The intervention measures required for suppression would have to remain in place until a vaccine becomes available in 12-18 months or more.

With the suppression strategy, fatalities would peak at a few thousand deaths, then go down. Imperial College warned that transmission would “quickly rebound if interventions are relaxed.”

If nothing is done to break chains of transmission, coronavirus-related fatalities will reach “2.2 million in the US, not accounting for the potential negative effects of health systems being overwhelmed on mortality,” the Imperial College report said.

About 80 percent of the population would also be infected by the virus absent any action, the report added.

Asked when can Americans expect their lives to go back to normal during a press conference Thursday, Trump did not provide a specific time frame.

“I hope very soon. We’ll see. This is uncharted territory,” he said.

Echoing the Imperial College report while briefing reporters alongside Trump, Dr. Deborah Birx, the coordinator of the White House Coronavirus Task Force, declared:

[Modeling studies show] that if you add these things [intervention measures] together, they have a bigger impact than separately.  And so those are part of the decision-making.  We had a whole group of modelers in yesterday.  They’re compositing all the data together to look at this carefully because everyone has those same questions of what the impact [of the intervention measures] will be and what pieces could essentially be removed, and you still have the same level of impact in decreasing the spread of the virus.

The absolute key to this, though, is every single American looking at the President’s guidelines and taking it seriously.

Birx noted that state and local governments will ultimately decide how long the intervention measures will be in place.

Trump and Birx acknowledged that Americans are pulling together as a nation to combat the coronavirus and for the most part doing what they are supposed to be doing when it comes to following guidelines to hinder the spread of the virus.

The U.S. public may have to resign itself to over one million deaths (mitigation strategy) given that reducing the number of cases to the least amount possible (suppression strategy) may be unrealistic because of the detrimental impact 18 months or more of intervention measures will have on the economy.

Imperial College acknowledged that imposing non-pharmaceutical interventions (NPIs), such as social distancing and quarantines, for 18 months or more would be an unprecedented feat that would have a “profound” impact on society and the economy.

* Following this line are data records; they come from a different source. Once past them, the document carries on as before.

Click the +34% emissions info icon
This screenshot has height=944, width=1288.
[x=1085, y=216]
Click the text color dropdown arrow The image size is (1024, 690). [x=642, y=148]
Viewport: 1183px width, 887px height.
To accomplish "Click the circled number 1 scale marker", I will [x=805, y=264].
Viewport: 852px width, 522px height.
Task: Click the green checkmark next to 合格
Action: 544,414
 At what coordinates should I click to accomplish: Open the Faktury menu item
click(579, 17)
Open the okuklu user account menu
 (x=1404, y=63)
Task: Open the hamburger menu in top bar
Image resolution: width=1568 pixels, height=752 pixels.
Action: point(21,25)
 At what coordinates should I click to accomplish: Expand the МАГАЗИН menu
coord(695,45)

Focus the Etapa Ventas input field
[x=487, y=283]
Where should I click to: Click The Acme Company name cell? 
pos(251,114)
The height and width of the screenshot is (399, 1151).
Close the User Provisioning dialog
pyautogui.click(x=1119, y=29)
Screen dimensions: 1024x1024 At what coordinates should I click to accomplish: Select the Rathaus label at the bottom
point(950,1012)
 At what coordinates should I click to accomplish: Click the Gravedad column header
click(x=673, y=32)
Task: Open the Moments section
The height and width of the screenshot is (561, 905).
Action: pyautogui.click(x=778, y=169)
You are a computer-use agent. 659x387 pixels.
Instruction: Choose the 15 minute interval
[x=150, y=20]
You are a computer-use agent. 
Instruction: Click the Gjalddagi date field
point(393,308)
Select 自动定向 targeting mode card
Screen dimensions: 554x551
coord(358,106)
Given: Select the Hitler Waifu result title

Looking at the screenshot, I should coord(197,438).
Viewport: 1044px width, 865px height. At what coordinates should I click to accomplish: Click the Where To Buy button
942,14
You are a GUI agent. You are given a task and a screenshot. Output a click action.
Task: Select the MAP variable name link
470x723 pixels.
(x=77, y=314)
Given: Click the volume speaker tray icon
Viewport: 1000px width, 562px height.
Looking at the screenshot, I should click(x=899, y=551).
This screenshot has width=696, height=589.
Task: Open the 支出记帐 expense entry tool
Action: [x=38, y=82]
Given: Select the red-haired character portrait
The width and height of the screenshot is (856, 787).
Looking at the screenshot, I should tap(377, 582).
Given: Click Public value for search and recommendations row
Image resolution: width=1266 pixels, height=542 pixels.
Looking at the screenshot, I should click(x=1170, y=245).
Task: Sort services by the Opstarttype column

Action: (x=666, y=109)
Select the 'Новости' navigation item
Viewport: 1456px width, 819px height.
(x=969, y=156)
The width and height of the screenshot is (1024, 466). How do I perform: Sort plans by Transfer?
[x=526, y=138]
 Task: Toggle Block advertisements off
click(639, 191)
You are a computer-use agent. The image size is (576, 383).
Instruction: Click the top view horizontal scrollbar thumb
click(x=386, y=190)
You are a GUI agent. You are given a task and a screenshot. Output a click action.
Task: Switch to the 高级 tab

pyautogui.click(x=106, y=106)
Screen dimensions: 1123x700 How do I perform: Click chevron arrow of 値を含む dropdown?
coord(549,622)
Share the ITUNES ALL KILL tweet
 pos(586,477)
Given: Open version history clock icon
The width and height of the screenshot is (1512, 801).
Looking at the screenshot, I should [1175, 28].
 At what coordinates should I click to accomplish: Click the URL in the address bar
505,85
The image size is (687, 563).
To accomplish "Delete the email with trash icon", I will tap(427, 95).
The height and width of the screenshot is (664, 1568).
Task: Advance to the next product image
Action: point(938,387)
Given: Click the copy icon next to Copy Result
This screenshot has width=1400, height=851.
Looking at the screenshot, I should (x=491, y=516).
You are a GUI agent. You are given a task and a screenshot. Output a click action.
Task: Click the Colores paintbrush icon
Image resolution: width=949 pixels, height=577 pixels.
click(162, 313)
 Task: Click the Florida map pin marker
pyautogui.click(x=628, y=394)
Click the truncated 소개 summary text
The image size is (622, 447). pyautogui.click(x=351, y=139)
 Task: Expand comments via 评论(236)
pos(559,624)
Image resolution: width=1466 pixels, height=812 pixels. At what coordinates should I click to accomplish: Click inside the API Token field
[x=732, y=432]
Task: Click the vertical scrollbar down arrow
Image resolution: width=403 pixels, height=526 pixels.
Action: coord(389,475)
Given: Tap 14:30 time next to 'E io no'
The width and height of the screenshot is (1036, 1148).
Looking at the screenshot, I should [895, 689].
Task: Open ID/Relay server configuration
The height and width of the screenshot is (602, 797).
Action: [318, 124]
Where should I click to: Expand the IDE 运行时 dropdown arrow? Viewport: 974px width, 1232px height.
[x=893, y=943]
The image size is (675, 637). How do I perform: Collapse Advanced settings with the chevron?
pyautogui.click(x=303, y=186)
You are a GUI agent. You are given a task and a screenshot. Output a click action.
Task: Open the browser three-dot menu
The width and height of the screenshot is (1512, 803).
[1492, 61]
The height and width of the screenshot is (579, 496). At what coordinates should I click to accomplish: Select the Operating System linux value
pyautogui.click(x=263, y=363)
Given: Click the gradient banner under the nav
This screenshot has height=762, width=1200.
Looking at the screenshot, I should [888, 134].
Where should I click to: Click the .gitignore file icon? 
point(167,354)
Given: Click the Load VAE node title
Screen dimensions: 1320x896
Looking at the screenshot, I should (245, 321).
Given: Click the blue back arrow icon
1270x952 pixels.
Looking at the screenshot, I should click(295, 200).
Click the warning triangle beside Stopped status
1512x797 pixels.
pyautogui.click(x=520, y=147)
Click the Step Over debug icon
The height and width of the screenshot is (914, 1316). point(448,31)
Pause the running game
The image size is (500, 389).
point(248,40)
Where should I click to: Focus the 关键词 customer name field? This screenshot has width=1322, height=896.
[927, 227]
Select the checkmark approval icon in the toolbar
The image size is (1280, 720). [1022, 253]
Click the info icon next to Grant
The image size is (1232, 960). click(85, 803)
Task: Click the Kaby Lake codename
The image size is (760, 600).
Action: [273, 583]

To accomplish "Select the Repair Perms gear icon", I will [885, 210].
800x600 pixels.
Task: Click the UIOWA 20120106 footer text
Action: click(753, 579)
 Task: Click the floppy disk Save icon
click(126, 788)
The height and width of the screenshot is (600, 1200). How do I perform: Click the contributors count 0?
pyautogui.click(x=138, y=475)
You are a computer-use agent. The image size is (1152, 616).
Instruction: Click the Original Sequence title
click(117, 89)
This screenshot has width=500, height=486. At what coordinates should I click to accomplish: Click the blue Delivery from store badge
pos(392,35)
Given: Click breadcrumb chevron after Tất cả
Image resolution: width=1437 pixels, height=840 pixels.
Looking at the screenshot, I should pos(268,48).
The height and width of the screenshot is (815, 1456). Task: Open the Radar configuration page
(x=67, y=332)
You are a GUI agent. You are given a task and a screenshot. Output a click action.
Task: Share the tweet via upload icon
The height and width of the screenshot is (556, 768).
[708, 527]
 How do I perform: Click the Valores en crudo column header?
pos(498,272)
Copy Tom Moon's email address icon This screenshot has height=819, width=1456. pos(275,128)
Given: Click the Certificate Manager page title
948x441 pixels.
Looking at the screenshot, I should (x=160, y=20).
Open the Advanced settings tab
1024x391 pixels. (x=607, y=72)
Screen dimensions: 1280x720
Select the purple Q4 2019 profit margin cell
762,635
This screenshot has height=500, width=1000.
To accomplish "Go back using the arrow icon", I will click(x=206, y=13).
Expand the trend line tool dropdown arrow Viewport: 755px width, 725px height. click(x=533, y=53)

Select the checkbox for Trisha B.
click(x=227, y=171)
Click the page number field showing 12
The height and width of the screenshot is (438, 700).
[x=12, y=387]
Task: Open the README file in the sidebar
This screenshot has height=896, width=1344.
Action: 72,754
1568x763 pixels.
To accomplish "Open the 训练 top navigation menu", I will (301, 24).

“We emphasize that is not at all certain that suppression will succeed long term; no public health intervention with such disruptive effects on society has been previously attempted for such a long duration of time. How populations and societies will respond remains unclear,” the report said.

Nevertheless, it concluded that “epidemic suppression is the only viable strategy at the current time.”

The U.S. healthcare system will be overwhelmed even if the United States takes the less restrictive route to stem the spread of the coronavirus.

Under the most optimistic mitigation strategy, the Imperial College noted, “The surge limits for both general ward and ICU [intensive care unit] beds would be exceeded by at least 8-fold.”

The Trump administration issued its 100-page plan on Friday, the same day the president declared a national emergency.

Consistent with the Imperial College report, the plan presented a grim prognosis for the spread of the disease and highlighted a response that would require action from agencies across the U.S. government and possibly employing special presidential powers to mobilize the private sector.

Trump has already announced that he would use the Defense Production Act of 1950 to address severe shortages of supplies needed for combating the coronavirus outbreak in the U.S.

The Cold War-era law forces the American industry to intensify the production of essential equipment and supplies — ventilators, respirators, and protective gear for healthcare workers.

Besides a vaccine, the U.S. is also working on developing other medicinal therapies to combat coronavirus symptoms that could take a few months to disseminate, Trump’s coronavirus task force indicated on Thursday.